■ **EXERCISE DIRECTIONS**: With both ends included, transcribe exactly the records below from their first line to the line that contains "Task: Close the ETHUSDT position".
START DATA SHOWN
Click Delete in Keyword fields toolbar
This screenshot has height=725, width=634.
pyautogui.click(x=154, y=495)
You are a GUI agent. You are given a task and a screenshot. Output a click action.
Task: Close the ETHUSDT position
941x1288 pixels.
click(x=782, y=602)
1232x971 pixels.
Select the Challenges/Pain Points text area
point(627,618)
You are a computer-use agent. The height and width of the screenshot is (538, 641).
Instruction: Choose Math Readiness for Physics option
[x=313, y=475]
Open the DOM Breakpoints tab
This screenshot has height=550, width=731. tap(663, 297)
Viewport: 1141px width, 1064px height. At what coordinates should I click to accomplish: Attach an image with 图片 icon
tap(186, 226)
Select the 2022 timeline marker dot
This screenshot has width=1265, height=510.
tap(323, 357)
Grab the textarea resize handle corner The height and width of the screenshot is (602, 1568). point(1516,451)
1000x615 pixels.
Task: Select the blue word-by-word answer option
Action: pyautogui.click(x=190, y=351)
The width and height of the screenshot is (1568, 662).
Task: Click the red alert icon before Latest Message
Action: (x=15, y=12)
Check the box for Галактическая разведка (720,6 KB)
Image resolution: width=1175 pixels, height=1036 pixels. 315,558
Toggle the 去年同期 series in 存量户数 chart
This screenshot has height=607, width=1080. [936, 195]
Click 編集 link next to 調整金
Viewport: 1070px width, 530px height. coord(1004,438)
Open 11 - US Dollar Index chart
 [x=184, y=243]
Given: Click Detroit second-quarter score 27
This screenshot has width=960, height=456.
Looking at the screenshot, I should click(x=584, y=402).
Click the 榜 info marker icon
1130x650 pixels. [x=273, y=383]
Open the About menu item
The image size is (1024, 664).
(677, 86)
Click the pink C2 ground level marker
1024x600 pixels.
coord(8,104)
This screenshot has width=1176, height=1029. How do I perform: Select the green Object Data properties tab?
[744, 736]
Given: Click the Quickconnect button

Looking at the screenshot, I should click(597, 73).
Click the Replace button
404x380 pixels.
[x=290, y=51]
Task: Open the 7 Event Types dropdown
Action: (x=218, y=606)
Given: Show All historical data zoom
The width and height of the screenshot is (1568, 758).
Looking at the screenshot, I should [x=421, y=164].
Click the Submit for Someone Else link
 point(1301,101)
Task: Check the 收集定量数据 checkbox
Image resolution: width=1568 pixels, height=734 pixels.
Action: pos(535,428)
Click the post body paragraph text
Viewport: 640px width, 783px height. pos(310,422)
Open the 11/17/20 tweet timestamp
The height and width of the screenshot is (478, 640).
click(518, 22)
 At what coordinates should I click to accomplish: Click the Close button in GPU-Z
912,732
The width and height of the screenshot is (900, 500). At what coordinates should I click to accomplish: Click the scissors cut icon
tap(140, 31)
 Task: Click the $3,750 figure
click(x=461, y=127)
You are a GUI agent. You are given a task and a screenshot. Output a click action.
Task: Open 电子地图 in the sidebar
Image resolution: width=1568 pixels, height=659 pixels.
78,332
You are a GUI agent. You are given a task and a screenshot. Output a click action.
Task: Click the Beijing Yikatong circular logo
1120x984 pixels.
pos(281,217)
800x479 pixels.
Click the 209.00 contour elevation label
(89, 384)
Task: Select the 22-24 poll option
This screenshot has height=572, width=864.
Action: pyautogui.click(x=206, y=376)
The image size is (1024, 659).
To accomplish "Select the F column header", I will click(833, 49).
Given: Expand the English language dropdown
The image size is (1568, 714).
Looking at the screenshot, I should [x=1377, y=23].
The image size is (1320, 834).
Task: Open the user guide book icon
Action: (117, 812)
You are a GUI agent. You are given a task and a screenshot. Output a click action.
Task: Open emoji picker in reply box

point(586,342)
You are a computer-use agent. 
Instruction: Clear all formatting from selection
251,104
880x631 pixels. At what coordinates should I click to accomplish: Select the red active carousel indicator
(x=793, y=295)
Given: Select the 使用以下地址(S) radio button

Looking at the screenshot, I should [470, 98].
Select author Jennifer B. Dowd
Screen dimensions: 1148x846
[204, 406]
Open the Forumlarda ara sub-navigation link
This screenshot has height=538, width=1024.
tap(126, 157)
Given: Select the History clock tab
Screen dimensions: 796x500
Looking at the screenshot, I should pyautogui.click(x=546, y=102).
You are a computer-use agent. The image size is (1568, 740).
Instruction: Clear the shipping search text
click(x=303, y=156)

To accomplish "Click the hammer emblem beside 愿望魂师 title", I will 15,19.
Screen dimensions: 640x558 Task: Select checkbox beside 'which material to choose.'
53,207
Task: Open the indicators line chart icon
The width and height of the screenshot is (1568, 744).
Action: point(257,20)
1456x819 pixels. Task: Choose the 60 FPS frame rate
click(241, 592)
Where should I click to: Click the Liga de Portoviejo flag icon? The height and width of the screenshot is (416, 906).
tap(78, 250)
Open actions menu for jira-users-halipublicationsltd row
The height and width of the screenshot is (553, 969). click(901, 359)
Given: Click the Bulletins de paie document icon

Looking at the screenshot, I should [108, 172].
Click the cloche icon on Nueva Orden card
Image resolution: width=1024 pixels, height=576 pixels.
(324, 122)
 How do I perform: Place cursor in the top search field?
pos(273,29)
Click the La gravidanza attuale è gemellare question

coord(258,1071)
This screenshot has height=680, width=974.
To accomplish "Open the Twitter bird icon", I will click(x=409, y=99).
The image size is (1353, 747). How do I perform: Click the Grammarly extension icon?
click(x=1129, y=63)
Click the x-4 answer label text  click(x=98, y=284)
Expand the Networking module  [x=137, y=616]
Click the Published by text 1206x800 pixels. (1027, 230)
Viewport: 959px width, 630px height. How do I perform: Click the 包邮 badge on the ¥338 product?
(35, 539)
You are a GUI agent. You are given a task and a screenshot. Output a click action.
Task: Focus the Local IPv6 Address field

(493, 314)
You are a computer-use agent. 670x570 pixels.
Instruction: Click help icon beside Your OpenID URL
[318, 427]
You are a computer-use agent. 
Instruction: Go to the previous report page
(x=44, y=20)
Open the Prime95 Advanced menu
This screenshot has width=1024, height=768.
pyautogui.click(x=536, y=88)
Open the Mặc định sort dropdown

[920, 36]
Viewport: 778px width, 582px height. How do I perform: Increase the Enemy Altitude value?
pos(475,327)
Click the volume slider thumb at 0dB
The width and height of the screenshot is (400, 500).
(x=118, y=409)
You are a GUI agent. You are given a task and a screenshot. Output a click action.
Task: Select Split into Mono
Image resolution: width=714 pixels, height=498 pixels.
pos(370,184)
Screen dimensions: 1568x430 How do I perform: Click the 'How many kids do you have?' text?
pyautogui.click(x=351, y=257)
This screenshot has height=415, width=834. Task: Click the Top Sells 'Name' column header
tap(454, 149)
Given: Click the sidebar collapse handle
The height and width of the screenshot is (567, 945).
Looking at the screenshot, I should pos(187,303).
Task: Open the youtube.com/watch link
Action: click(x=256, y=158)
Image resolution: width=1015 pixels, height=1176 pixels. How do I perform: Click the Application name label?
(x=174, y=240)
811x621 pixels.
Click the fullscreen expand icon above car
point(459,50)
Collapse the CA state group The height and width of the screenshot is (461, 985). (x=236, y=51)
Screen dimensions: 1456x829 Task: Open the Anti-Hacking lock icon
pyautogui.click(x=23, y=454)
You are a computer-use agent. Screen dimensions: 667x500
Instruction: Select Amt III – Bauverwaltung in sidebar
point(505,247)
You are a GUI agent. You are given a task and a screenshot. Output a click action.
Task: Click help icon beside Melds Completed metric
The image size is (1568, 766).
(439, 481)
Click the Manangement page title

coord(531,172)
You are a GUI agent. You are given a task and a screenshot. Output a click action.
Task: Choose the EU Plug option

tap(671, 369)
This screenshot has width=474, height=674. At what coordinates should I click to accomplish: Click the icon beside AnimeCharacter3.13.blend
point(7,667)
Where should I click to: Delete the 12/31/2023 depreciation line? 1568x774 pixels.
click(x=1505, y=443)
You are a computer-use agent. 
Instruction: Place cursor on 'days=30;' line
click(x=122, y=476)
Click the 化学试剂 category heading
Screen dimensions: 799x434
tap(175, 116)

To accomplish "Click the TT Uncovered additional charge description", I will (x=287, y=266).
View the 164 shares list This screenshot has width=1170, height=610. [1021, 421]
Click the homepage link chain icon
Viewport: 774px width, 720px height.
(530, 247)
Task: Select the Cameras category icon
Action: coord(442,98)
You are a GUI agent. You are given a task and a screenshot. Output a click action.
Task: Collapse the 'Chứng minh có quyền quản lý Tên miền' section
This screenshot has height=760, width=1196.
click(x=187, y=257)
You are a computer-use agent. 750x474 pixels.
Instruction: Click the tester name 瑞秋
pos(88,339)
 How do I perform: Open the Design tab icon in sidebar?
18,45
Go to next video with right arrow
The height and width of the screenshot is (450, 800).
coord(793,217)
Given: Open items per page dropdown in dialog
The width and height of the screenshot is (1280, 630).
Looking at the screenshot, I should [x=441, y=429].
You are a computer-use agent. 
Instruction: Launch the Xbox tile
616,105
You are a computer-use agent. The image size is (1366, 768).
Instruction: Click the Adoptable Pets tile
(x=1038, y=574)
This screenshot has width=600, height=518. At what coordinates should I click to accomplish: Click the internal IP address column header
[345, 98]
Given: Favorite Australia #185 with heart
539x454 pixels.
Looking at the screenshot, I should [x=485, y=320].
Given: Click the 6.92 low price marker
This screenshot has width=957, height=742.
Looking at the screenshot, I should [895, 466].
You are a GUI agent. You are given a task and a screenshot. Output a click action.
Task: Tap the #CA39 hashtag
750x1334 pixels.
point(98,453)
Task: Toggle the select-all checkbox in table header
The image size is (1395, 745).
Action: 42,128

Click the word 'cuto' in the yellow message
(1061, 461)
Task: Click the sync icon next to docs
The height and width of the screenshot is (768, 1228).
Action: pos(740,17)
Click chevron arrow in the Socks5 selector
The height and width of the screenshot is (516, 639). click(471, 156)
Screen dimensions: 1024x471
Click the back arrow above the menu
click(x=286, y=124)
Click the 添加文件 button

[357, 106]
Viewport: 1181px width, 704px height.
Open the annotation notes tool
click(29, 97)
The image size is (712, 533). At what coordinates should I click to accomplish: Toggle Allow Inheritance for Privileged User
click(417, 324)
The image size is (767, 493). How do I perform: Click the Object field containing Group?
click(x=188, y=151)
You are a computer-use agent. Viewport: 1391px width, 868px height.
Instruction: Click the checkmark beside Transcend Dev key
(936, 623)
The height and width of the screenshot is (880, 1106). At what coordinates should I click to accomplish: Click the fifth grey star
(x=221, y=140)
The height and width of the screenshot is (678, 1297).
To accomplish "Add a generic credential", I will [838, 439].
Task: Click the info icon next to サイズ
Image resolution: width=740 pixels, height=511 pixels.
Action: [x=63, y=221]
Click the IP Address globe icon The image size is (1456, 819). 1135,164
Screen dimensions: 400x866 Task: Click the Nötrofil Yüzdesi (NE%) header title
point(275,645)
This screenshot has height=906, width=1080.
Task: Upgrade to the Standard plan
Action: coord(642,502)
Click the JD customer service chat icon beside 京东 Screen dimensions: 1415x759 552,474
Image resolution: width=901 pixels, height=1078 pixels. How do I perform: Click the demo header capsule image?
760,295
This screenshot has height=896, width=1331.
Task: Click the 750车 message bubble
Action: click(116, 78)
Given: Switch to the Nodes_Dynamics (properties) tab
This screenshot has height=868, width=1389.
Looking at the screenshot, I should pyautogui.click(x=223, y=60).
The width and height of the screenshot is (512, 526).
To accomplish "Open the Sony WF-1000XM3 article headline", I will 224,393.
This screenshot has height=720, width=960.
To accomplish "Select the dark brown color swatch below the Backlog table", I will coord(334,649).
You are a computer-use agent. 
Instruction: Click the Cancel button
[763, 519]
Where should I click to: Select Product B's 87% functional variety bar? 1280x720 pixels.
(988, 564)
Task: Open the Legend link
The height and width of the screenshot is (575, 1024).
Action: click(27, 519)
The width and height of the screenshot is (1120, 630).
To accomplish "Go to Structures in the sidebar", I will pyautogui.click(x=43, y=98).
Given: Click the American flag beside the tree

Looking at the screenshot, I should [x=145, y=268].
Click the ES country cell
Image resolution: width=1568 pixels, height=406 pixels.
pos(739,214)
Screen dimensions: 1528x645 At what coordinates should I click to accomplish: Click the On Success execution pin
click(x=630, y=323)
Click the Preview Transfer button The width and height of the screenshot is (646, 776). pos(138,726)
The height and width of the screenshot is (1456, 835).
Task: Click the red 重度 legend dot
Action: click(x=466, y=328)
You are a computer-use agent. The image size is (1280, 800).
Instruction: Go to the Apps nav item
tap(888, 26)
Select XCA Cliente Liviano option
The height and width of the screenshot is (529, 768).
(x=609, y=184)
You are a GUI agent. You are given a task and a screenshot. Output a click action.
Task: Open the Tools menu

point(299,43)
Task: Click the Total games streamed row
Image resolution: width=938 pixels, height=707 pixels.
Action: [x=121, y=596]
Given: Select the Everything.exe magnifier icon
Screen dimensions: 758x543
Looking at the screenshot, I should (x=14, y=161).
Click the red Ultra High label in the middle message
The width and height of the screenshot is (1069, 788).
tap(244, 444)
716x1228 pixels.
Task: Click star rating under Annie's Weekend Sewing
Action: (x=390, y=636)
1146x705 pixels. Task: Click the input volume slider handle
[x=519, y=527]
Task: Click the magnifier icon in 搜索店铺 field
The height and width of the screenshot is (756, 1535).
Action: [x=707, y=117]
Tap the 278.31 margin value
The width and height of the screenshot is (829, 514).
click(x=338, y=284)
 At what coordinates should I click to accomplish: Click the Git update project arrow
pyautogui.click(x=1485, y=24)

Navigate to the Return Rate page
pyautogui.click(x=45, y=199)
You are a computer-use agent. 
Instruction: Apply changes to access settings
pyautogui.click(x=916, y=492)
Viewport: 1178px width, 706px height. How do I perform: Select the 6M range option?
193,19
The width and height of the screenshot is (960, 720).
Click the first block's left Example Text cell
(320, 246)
END DATA SHOWN
■ **ANSWER FOR THE TASK**:
Click Delete in Keyword fields toolbar
This screenshot has height=725, width=634.
pyautogui.click(x=154, y=495)
You are a GUI agent. You are given a task and a screenshot. Output a click action.
Task: Close the ETHUSDT position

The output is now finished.